We are, then, irresistibly led to this conclusion: -- that Lambdin, after having failed in business, had recourse to the old manuscripts then in his possession, in order to raise the wind, by a book speculation, and placed the "Manuscript Found," of Spalding, in the hands of Rigdon, to be embellished, altered, and added to, as he might think expedient; and three years' study of the bible we should deem little time enough to garble it, as it is transferred to the Mormon book. The former dying, left the latter the sole proprietor, who was obliged to resort to his wits, and in a mirculous [sic] way to bring it before the world; for in no other manner could such a book be published without great sacrifice. And where could a more suitable character be found than Jo Smith, whose necromantic fame and arts of deception, had already extended to a considerable distance?
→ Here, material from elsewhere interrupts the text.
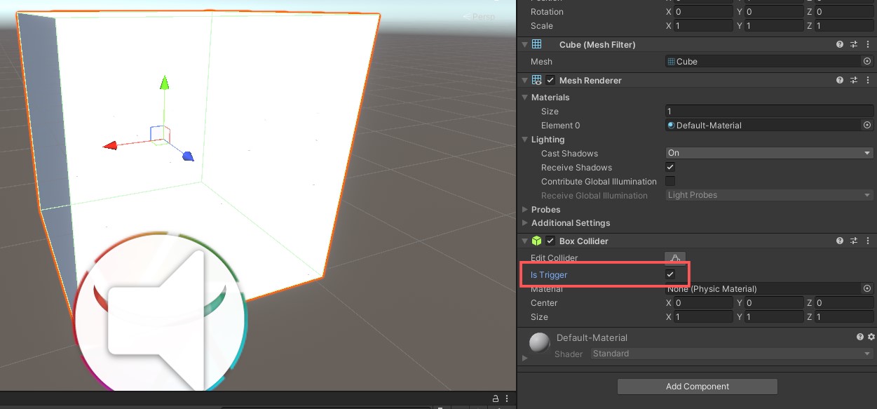Toggle the Persp camera projection label

pyautogui.click(x=481, y=17)
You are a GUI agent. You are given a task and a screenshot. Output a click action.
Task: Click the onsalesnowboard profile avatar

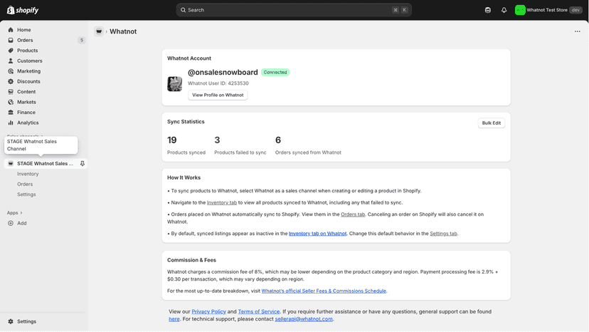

That Lambdin was a person every way qualified and fitted for such an enterprise, we have the testimony of his partner in business, and others of his acquaintance. Add to all these circumstances, the facts, that Rigdon had prepared the minds in a great measure, of nearly a hundred of those who had attended his ministration to be in readiness to embrace the first mysterious ism that should be presented -- the appearance of Cowdery at his residence as soon as the Book was printed -- his sudden conversion, after many pretentions to disbelieve it -- his immediately repairing to the residence of Smith, 300 miles distant, where he was forthwith appointed an elder, high priest, and a scribe to the prophet -- the pretended vision that his residence in Ohio was the "promised land," -- the immediate removal of the whole Smith family thither, where they were soon raised from a state of poverty to comparative affluence. We therefore, must hold out Sidney Rigdon to the world as being the original "author and proprietor" of the whole Mormon conspiracy, until further light is elicited upon the lost writings of Solomon Spalding.